Loss of nitrogen-fixers would ripple through ocean ecosystems
In another sign that greenhouse gas emissions are going to fundamentally affect ecosystems in ways that we are just beginning to understand, a team of researchers has shown that bacteria in the ocean are losing their ability to fix nitrogen.
The study, published in the journal Science, took a close look at a type of cyanobacteria called Trichodesmium, which through nitrogen fixation, Trichodesmium converts nitrogen gas into ammonia and other molecules that organisms need for survival.
“This is one of the major sources of nitrogen for other organisms in the open ocean,” said Sven Kranz, assistant professor of Earth, Ocean and Atmospheric Science at Florida State University and a co-author of this study. “If Trichodesmium responds negatively to the environmental changes forced upon the ocean by fossil fuel burning, it could have a large effect on our food web.”
Trichodesmium is thought to be responsible for about 50 percent of marine nitrogen fixation, so a decline in its ability could have a major ripple effect on marine ecosystems.

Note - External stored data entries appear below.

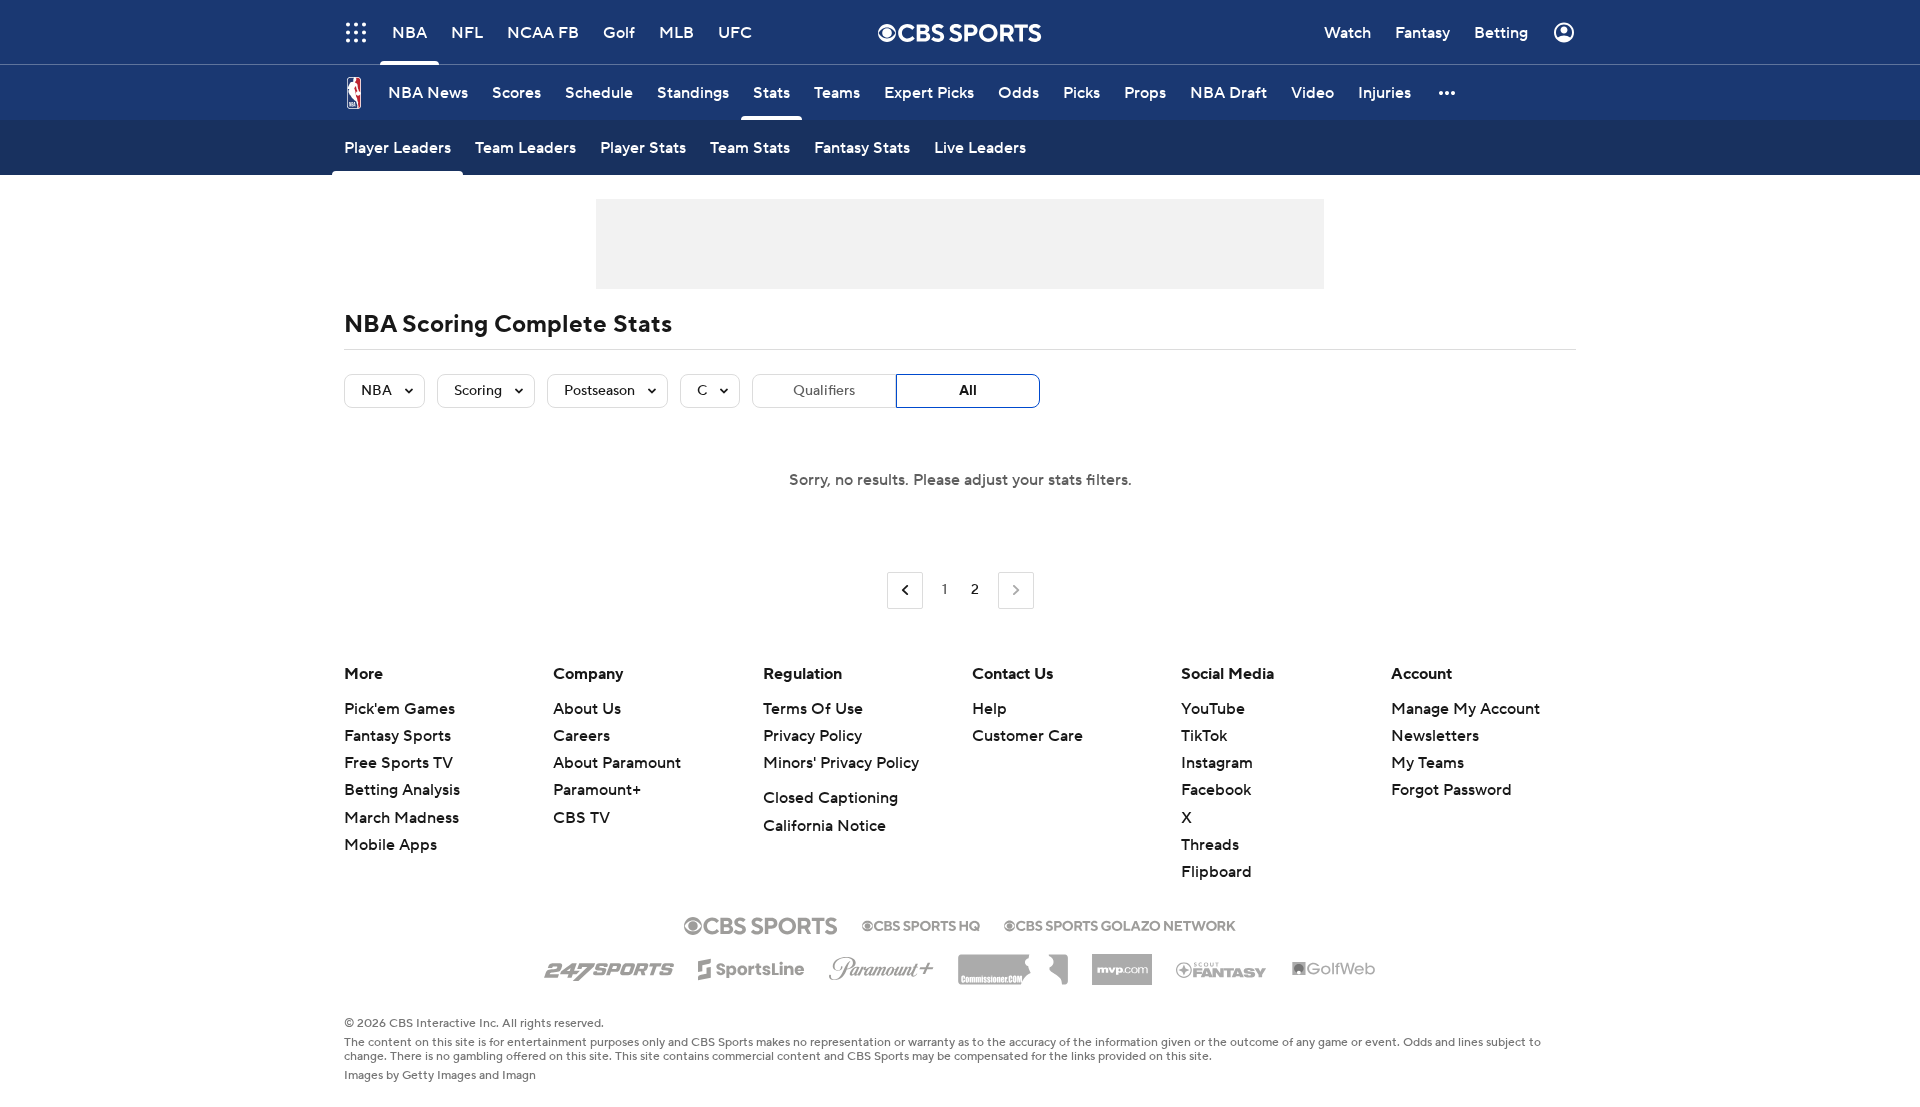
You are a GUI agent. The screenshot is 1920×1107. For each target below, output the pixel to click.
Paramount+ (597, 790)
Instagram (1217, 763)
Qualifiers (824, 391)
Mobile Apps (390, 845)
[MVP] (1122, 962)
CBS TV (581, 818)
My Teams (1427, 763)
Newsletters (1435, 736)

The effects of climate change on Trichodesmium have been studied extensively by scientists in labs across the globe but with widely different results. Some scientists found that increased carbon dioxide in ocean waters caused a decline in nitrogen fixation, while others saw huge increases. Because of the large role these bacteria play in the health of the Earth’s oceans, Kranz and his colleagues sought to resolve the discrepancies.

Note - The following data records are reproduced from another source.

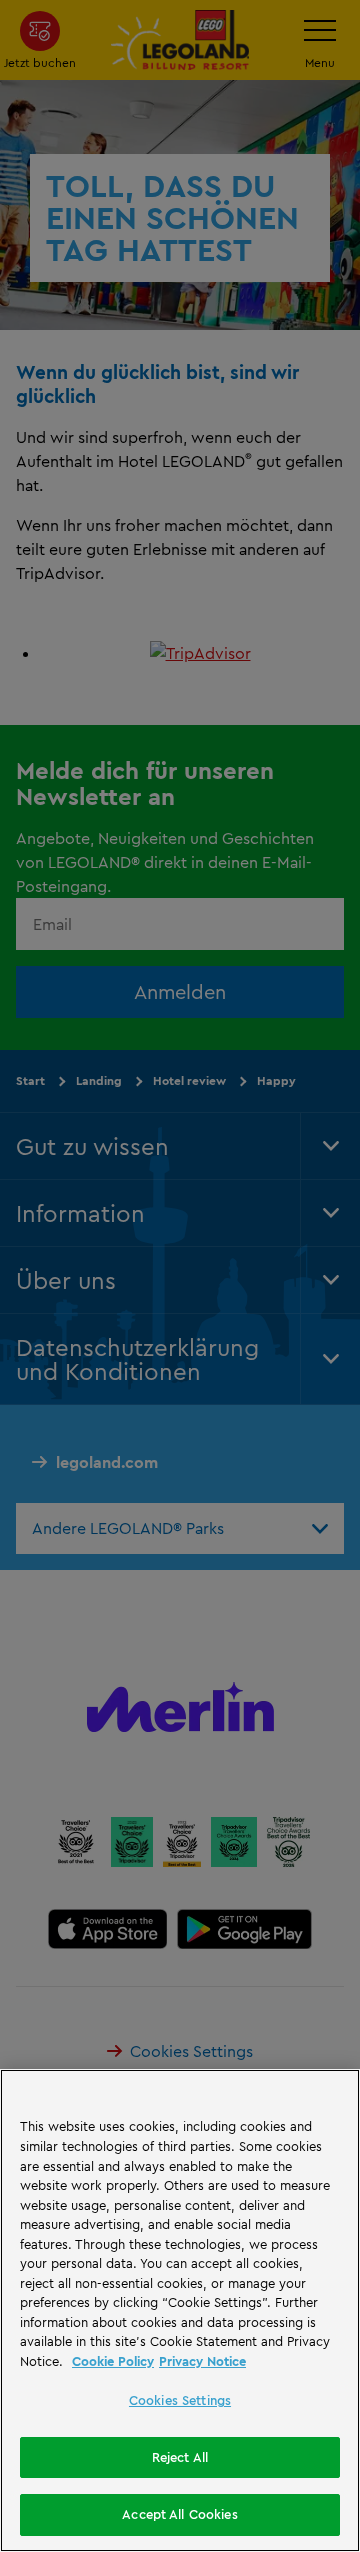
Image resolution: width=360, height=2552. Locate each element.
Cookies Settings (180, 2400)
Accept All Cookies (179, 2514)
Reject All (180, 2457)
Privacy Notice (202, 2361)
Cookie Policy (113, 2361)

Some of these discrepancies, they found, are based on the preparation of the water in which these organisms typically grow under laboratory conditions. For example, the researchers found contamination by elements such as ammonia or toxic elements like enhanced copper concentration.

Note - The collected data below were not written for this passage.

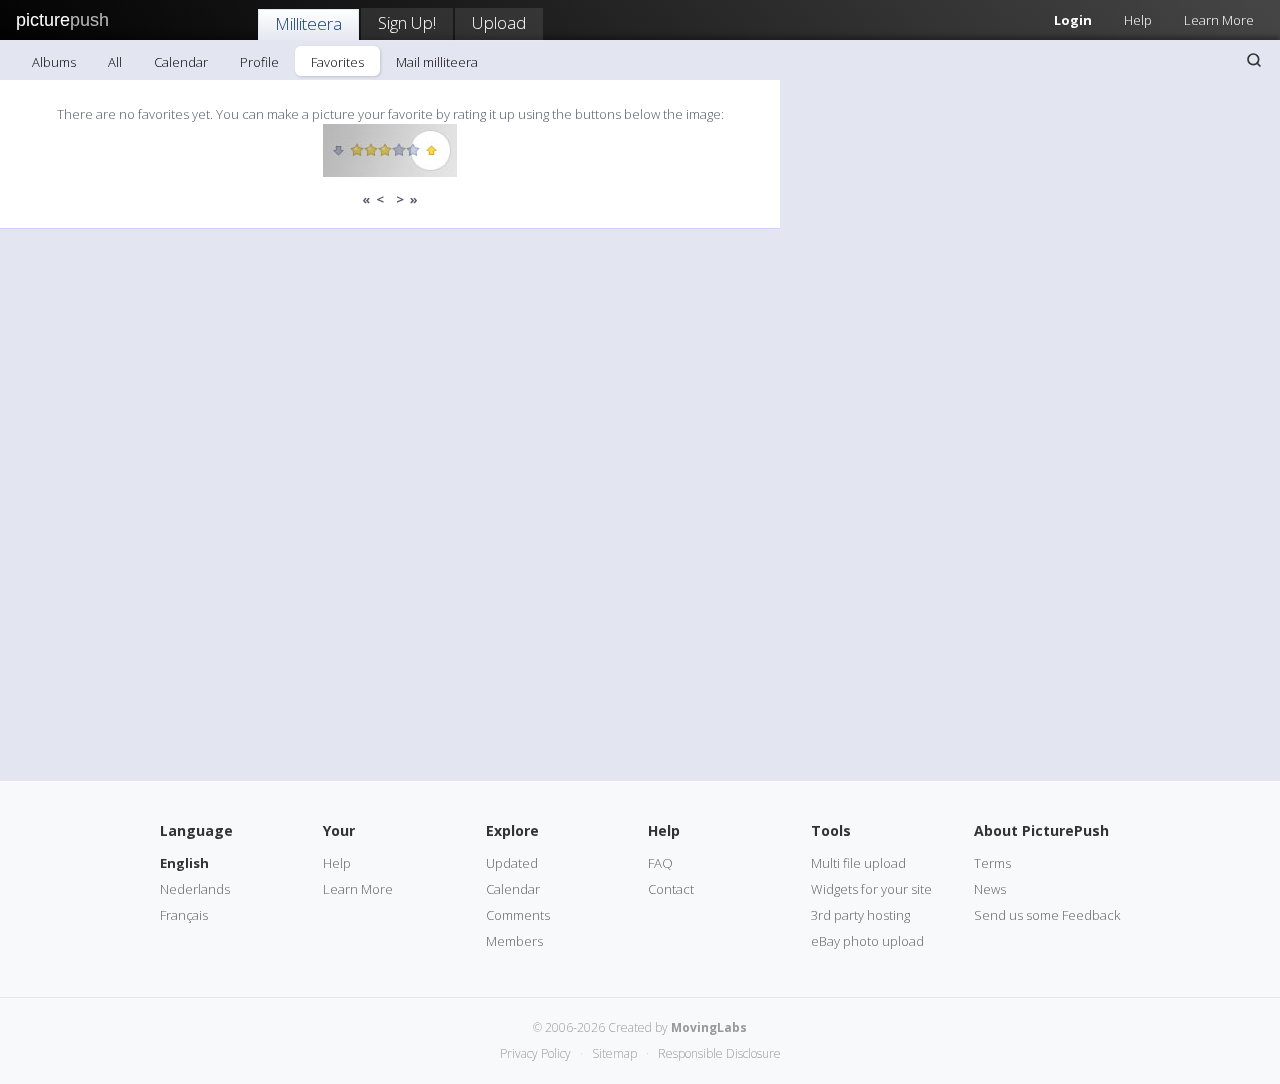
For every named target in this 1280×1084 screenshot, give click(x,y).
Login (1073, 20)
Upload (499, 22)
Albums (54, 62)
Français (184, 915)
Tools (831, 830)
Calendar (181, 62)
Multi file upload (858, 863)
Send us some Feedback (1047, 915)
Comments (518, 915)
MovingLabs (709, 1027)
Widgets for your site (871, 889)
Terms (992, 863)
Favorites (337, 62)
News (990, 889)
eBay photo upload (867, 941)
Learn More (1219, 20)
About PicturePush (1041, 830)
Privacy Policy (535, 1053)
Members (514, 941)
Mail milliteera (437, 62)
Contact (671, 889)
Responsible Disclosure (719, 1053)
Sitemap (614, 1053)
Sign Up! (407, 22)
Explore (512, 830)
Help (1138, 20)
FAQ (660, 863)
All (115, 62)
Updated (512, 863)
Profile (259, 62)
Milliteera (308, 23)
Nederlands (195, 889)
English (184, 863)
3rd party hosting (860, 915)
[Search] (1254, 60)
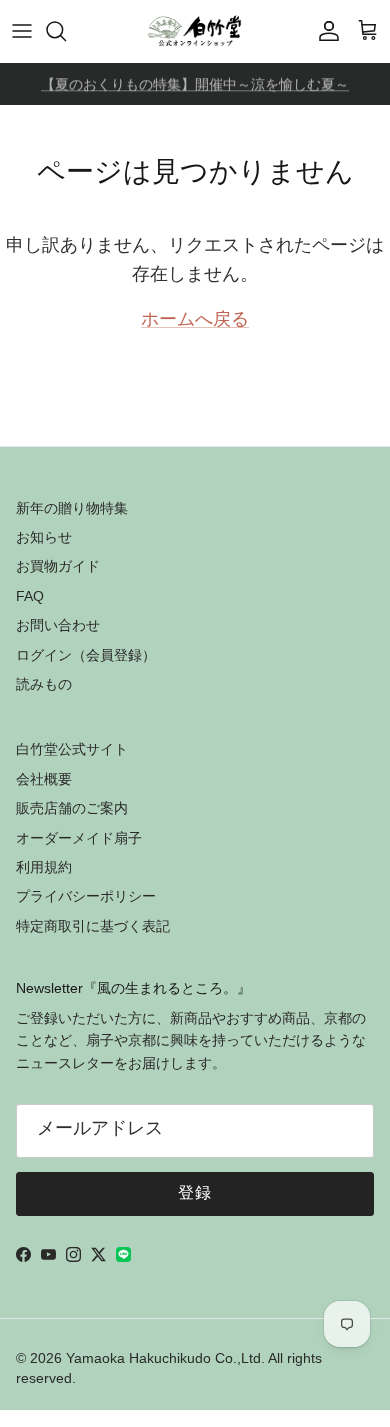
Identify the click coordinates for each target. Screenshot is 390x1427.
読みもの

“Any slight differences in the specific ingredients of the water — in this case artificial seawater that scientists prepare — can have a huge effect on the outcome,” Kranz said.
The authors also found that increased carbon dioxide could sometimes stimulate nitrogen fixation but this was offset by the negative effects of the increased ocean acidity.
For this study, Kranz focused on the preliminary data collections and how the cyanobacteria reacted to changing concentrations of iron and carbon dioxide. Shi’s group in China conducted further studies including protein analysis and replicated this work in the field, conducting experiments in the South China Sea in May 2016.